题目:Implement next permutation, which rearranges numbers into the lexicographically next greater permutation of numbers.
If such arrangement is not possible, it must rearrange it as the lowest possible order (ie, sorted in ascending order).
The replacement must be in-place, do not allocate extra memory.
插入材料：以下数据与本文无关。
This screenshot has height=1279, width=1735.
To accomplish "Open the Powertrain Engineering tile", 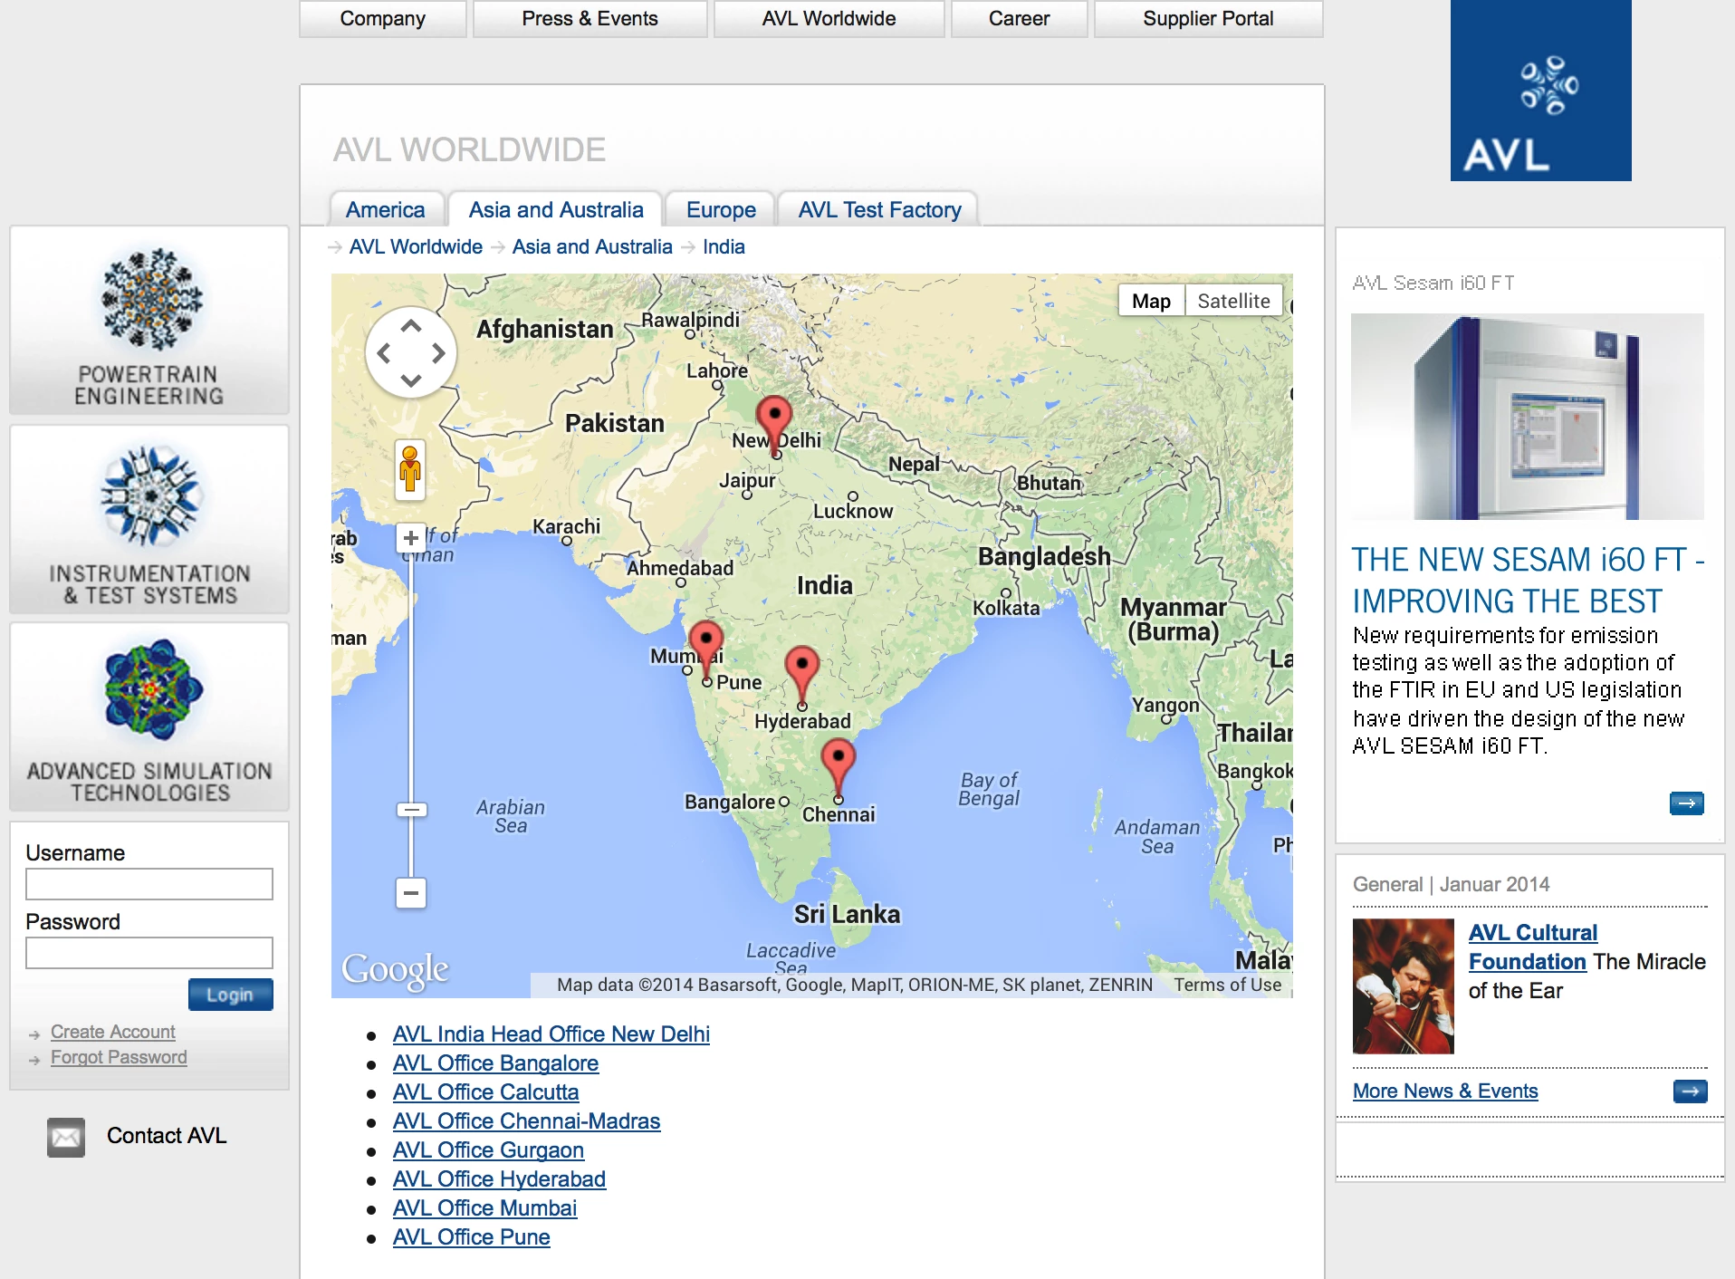I will (149, 321).
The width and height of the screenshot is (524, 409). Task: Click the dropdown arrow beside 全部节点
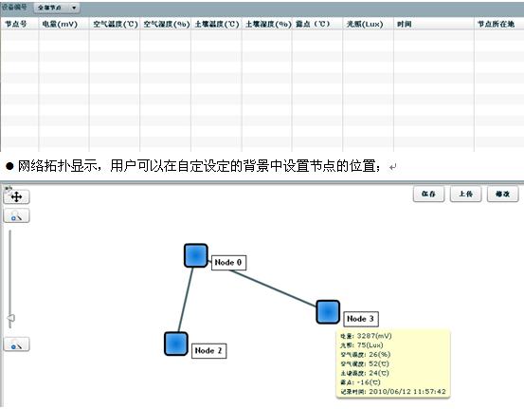point(74,8)
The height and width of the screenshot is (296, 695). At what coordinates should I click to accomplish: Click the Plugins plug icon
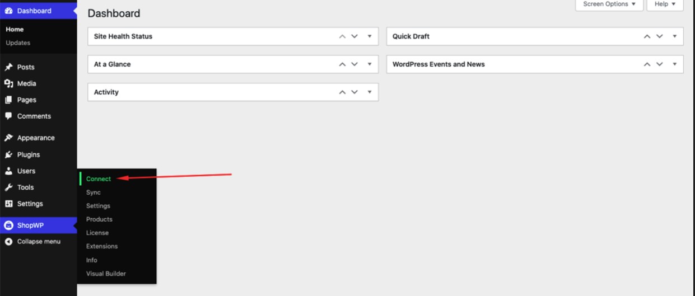pos(8,155)
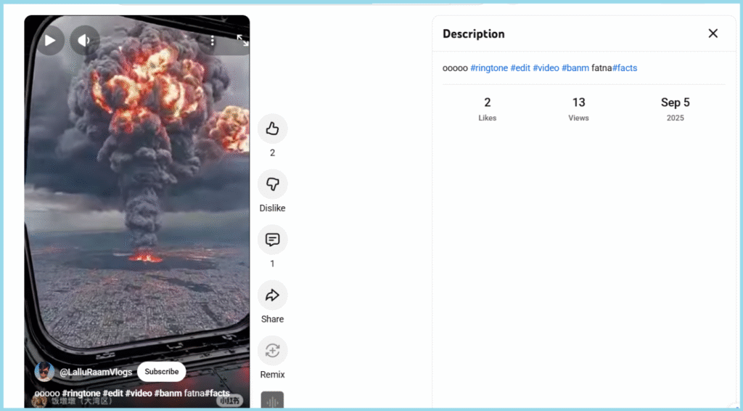The height and width of the screenshot is (411, 743).
Task: Open #facts hashtag in Description panel
Action: coord(625,68)
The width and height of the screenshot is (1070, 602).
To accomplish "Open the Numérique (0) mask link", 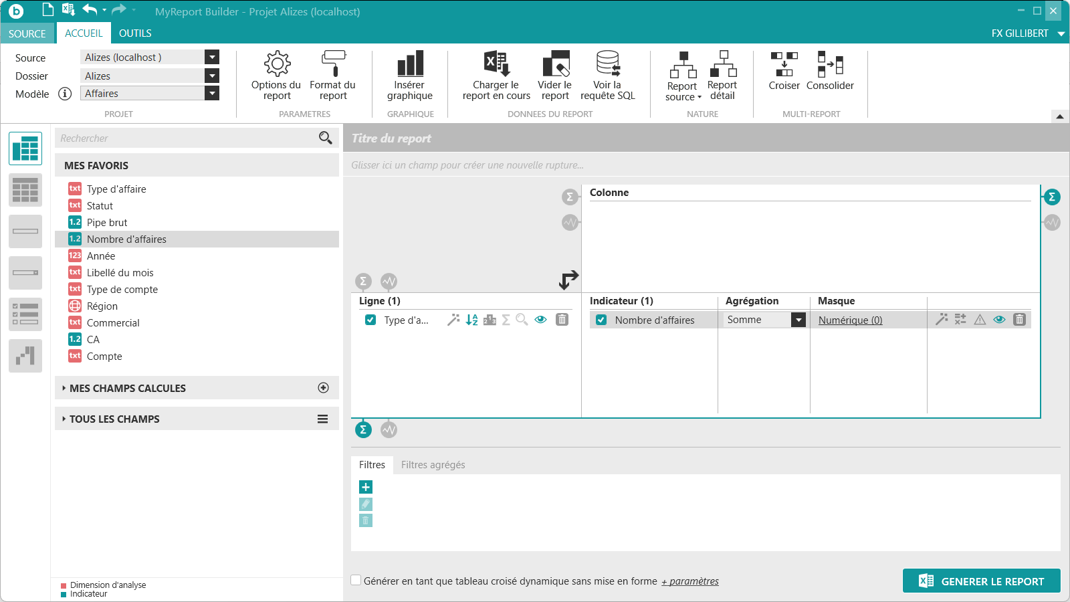I will point(850,320).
Here are some examples. Inputs are in the left-hand column and its corresponding outputs are in the right-hand column.
1,2,3 → 1,3,2
3,2,1 → 1,2,3
1,1,5 → 1,5,1
题目大意,给到一串数组,求下一排列顺序,例如3,2,1 → 1,2,3,321已结是最大的了,所以下一排列就是123最小的,例如 [1,2,3]数组,的下一排列是[1,3,2]可以看出来,好像从数组的后面判断,如果前一位小于后一位将调换位置,再看数组是[1,2,4,3]那么下一排列正确答案是[1,3,2,4],可以分析出从后往前判断,2小于4那么不能将2,4对换,换后并不是下一排列,而是下下下..排列了,应该将2,4的下标记录后,从2的后面判断最小大于2的数字是3,那么2,3对换成为[1,3,4,2],这时还得将后面的4,2重新小到大排列后得到最后结果
[1,3,2,4],OK。
java代码如下
package LeetCode1;
import java.util.Arrays;
/**
* Created by Wangjianxin on 2017/7/11 0011.
*/
public class NextPermutation {
public static void main(String[] args) {
int[] s = {2,3,1};
nextPermutation(s);
}
public static void nextPermutation(int[] nums) {
int len = nums.length;
int leftindex = -1;
int left = len - 2;
int right = len - 1;
//先从后往前找出i比i+1小的数字的下标
for(int i = len - 2; i >=0;--i){
System.out.println(nums[right]);
if (nums[left] < nums[right]){
leftindex = left;
break;
}
left -- ;
right --;
}
System.out.println(leftindex);
if(leftindex != -1){
//找到后,从这个数之后找到最小大于这个数的元素
int k = Integer.MAX_VALUE;
int kindex = 0;
for(int i = leftindex+1; i < len;i++){
int min = nums[i] - nums[leftindex];
if(k > min && min > 0){
k = min;
kindex = i;
}
}
int temp = 0;
temp = nums[kindex];
nums[kindex] = nums[leftindex];
nums[leftindex] = temp;
System.out.println(Arrays.toString(nums));
sort(nums,leftindex + 1,len-1);
}else{
Arrays.sort(nums);
}
System.out.println(Arrays.toString(nums));
}
//这里的参数end没有用到
public static int[] sort(int[] s, int begin,int end){
for(int i= begin ;i <s.length;i++){
for(int j = begin ;j < s.length -1; j++){
if(s[j] > s[j+1]){
int temp = s[j];
s[j] = s[j+1];
s[j+1] = temp;
}
}
}
return s;
}
}